People are doing traditional-style reviews all over the web, so we decided to try something different. In each “breakdown” we’ll take a look at what a film’s marketing lead us to believe, how the movie actually played, and then what we learned from it all. Read on!
I fucking loved Fast Five. From the first train heist to the a bunch of cars dragging a safe down the street, the movie popped and I was smitten. If Justin Lin just recorded that film on to a bunch of VHS tapes and that’s what I saw in the cinema this evening, I’d probably be happy. Instead I can look forward to tanks and airplanes and fast cars that make other fast cars explode. Giggle!
Yup, awesome. Okay sure, the film drags in the middle, while Justin Lin is cutting a machete path of exposition so he can set up the last 40 minutes as one enormous action sequence.
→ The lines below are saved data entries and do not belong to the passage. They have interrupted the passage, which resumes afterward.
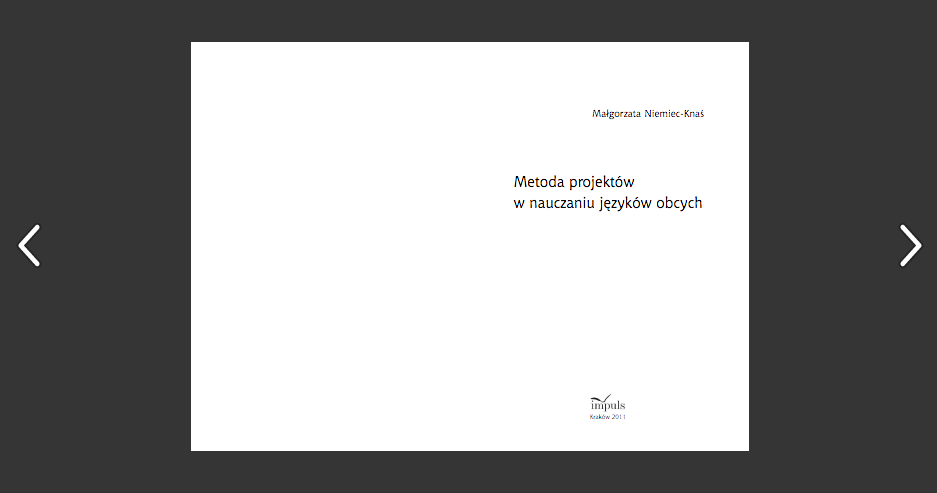Click the dark background above the page
This screenshot has height=493, width=937.
coord(468,20)
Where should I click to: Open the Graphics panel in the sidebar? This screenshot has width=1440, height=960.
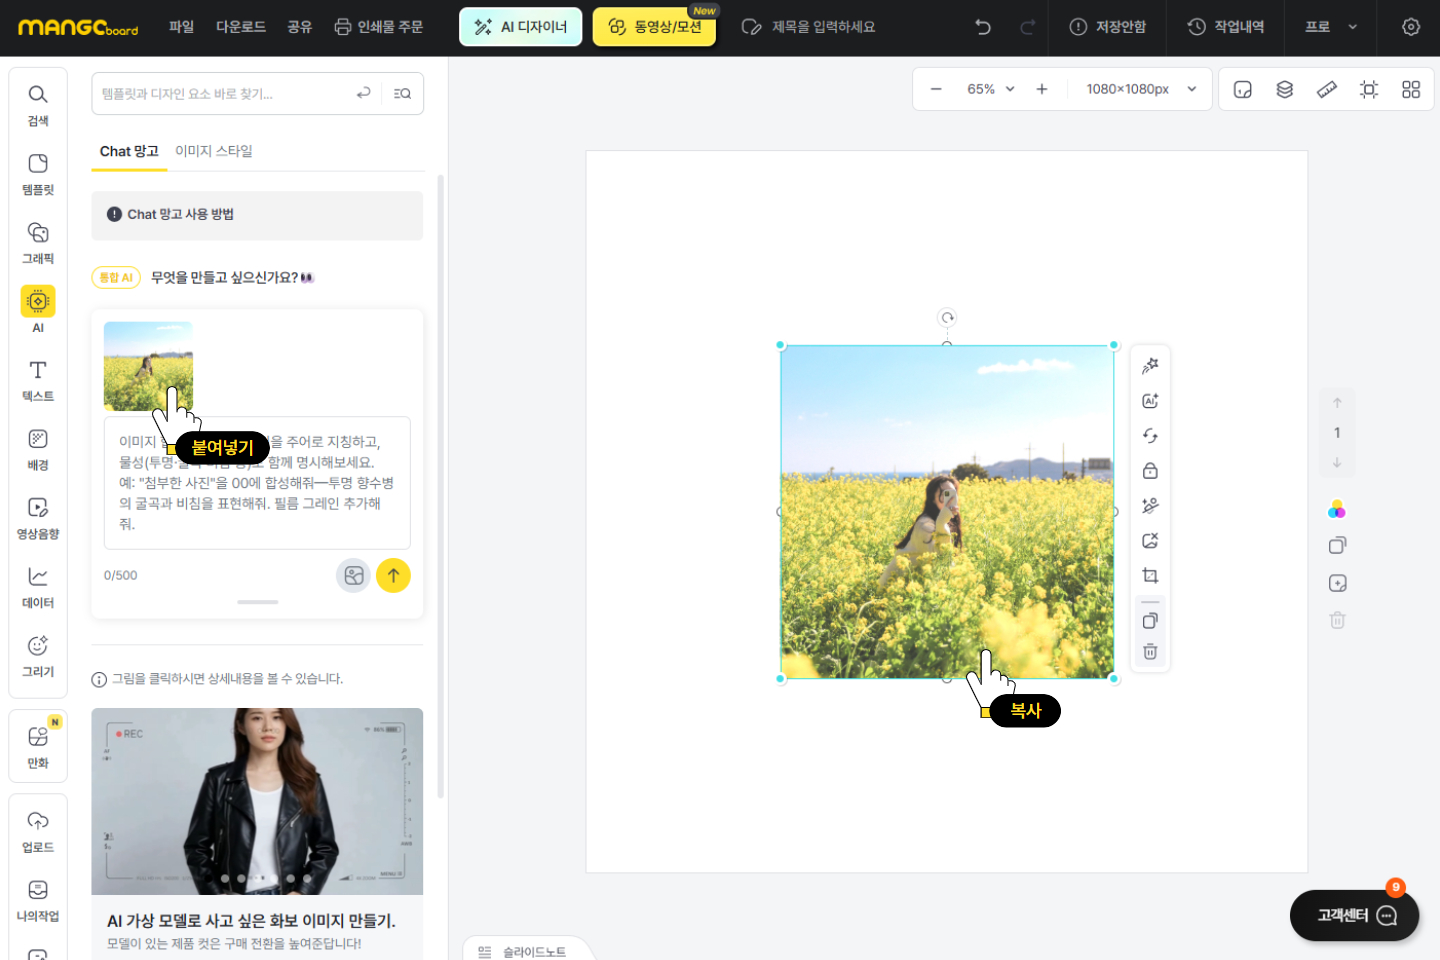pyautogui.click(x=38, y=242)
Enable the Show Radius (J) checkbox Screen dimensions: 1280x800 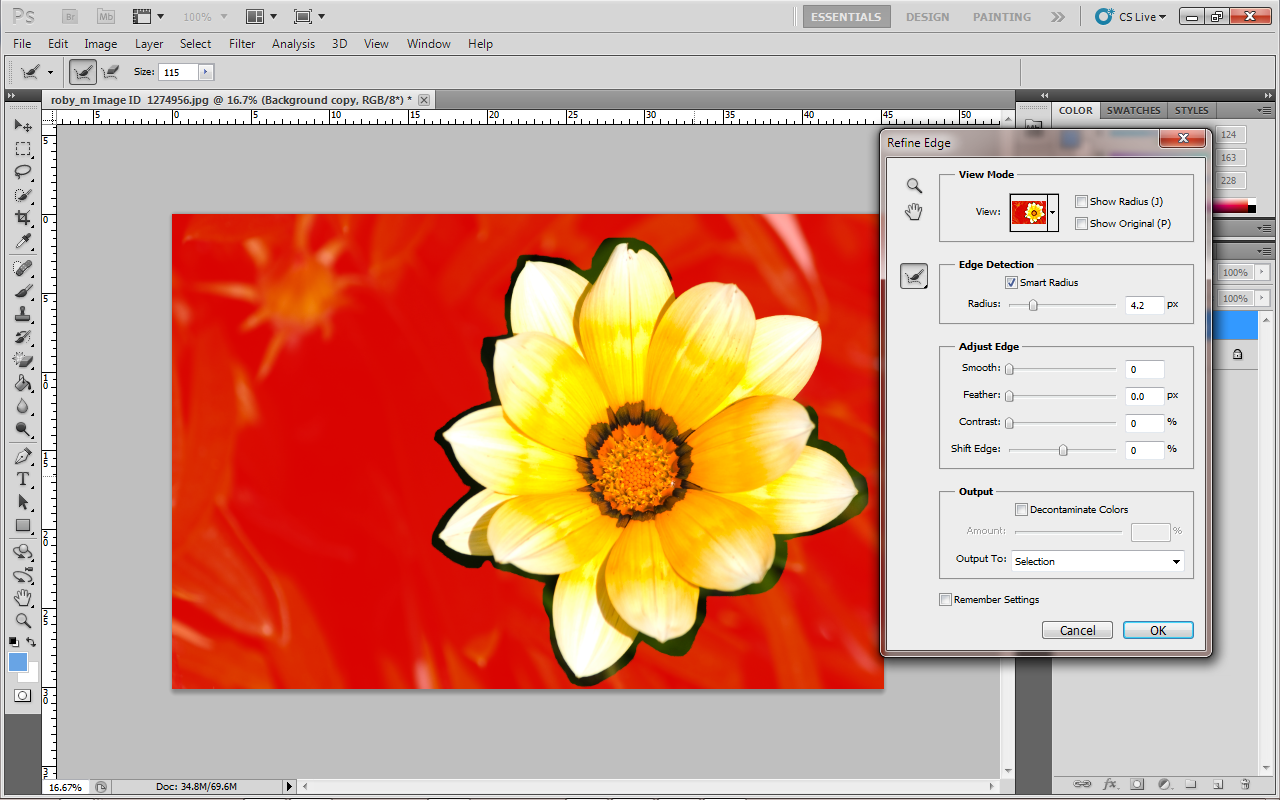[x=1081, y=202]
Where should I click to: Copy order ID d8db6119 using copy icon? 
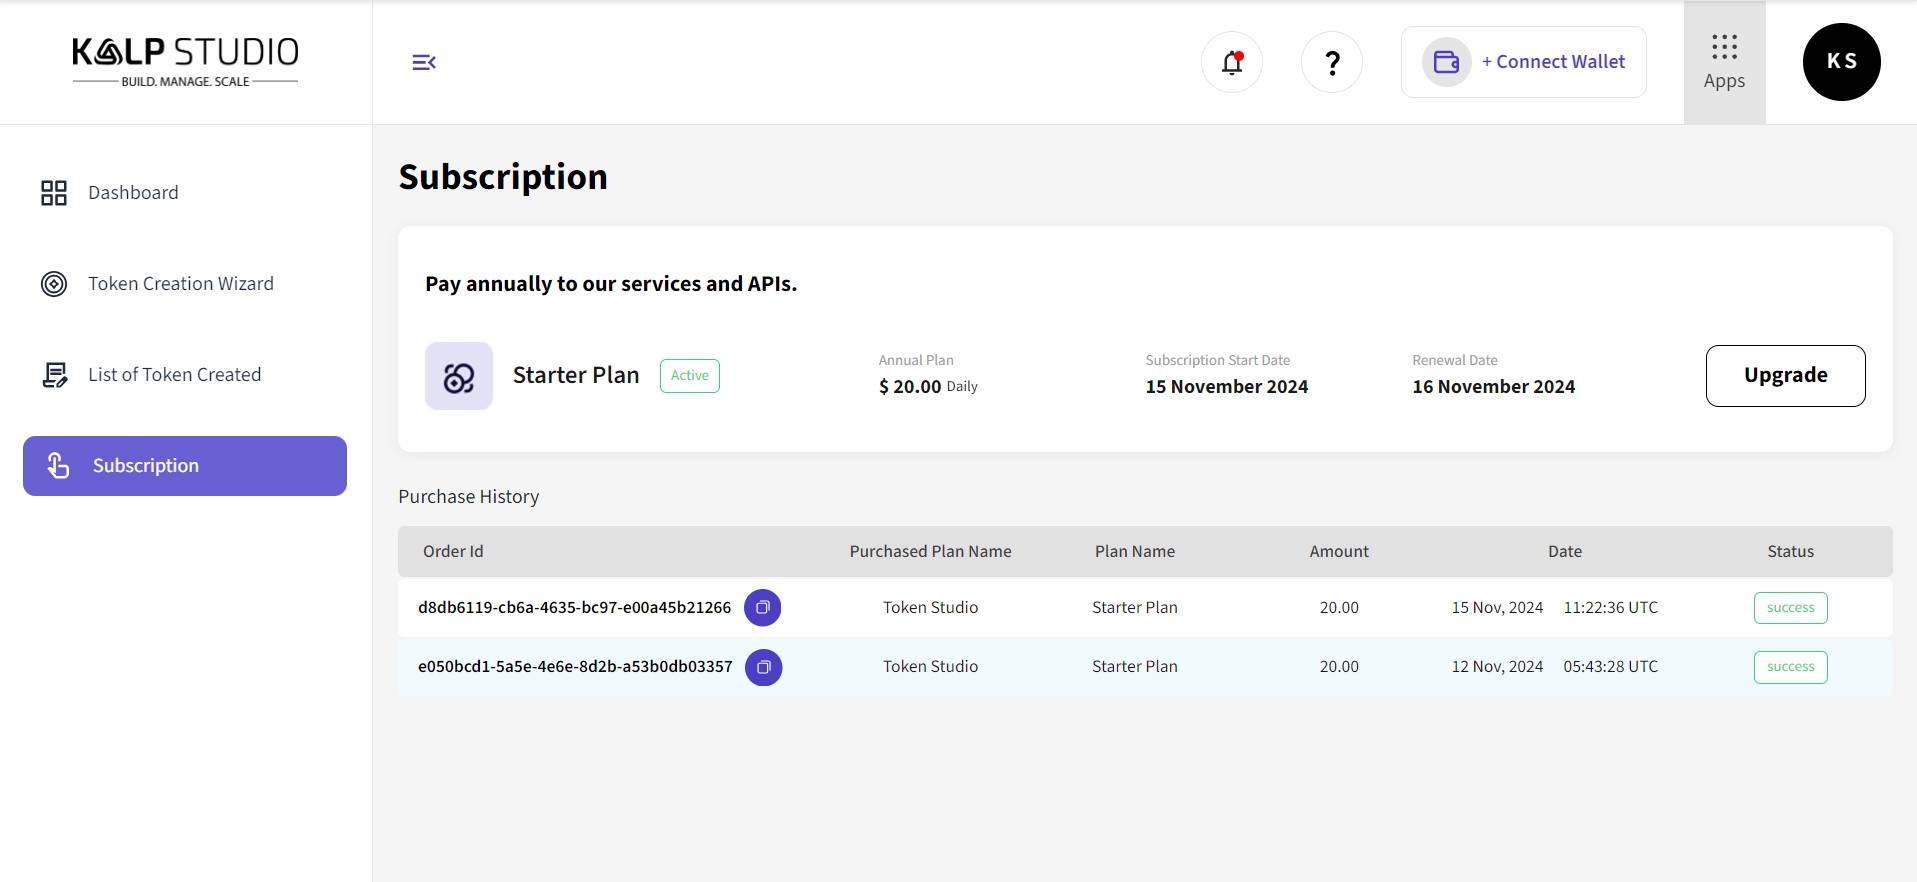[763, 608]
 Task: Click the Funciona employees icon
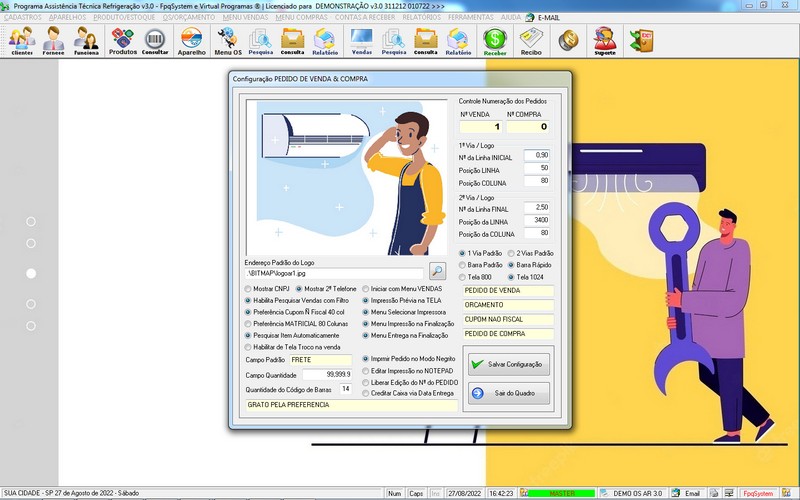coord(87,41)
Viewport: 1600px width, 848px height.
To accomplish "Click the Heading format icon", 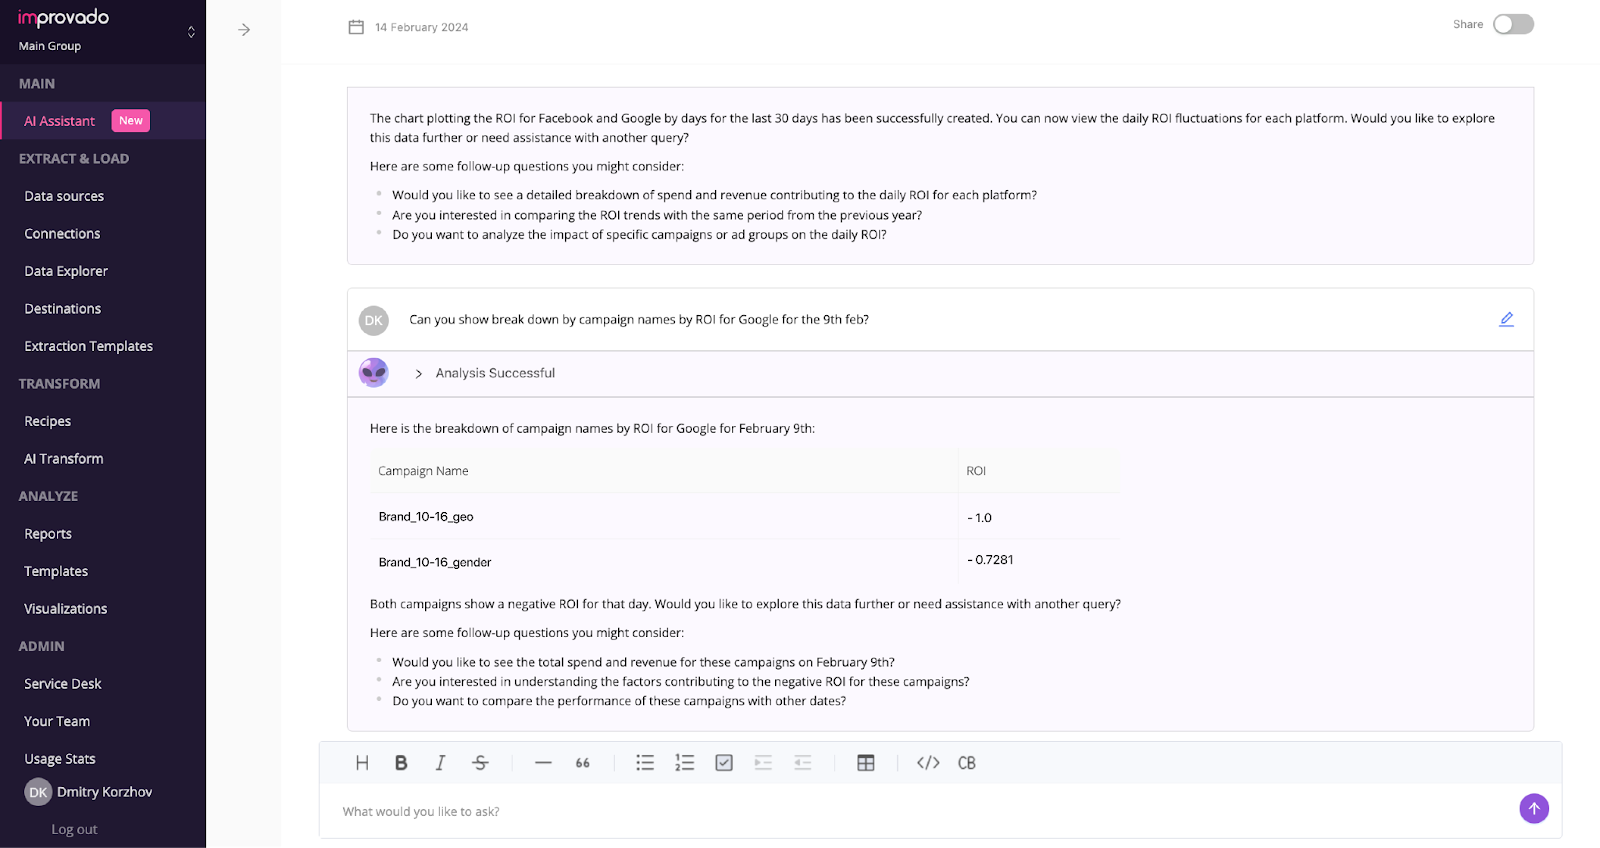I will tap(362, 763).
And yes, the dialogue is stilted “ghetto tough-guy” speech that falls flat almost every time Tyrese talks (well it fell flat to my ears, the audience I was lucky enough to be squished in to laughed at every line and jumped at every big surprise). And yes Michelle Rodriguez is no longer a successful actor for good reason. And yes, and yes, and yes … and if you really wanted to you could sit here and pick apart all the different parts of Fast And Furious 6 that don’t work whatsoever and the movie will collapse with your infernal meddling. Or you can do what I did tonight, which is sit down, possibly drunk, and open your mind to the fucking 6th installment in a series that has starred Paul Walker (the poor, stupid man’s Matthew McConaughey) and Vin Diesel (the poor man’s cinder block) for almost 15 years that has, somehow beyond all expectations, gotten bigger and better with every new twist and turn. Justin Lin has managed to take a pretty podunk little action franchise and turned it into a swirling, twirling world of car-thieves, hulking cops, familial bad guys, and international bandits. There were characters in this film from other Fast And Furious films that I had no idea even existed, but you could feel that Lin was pulling from his world, doubling back to thicken up what he’d already created. An action franchise actually remembering what came before? Fucking novel! But seriously, aside from all the story work and the character building and so on and so forth this is a movie about cars exploding and driving fast and it delivers in spades. Every crash in this film feels like it’s happening in your lap and every one involves four other cars and a building. This is, as Ludacris so aptly says in the film, “vehicular warfare” and it’s amazing.
If you are paying to see the sixth film in the Fast And Furious franchise and you don’t know what you’re getting in to … you are dumb.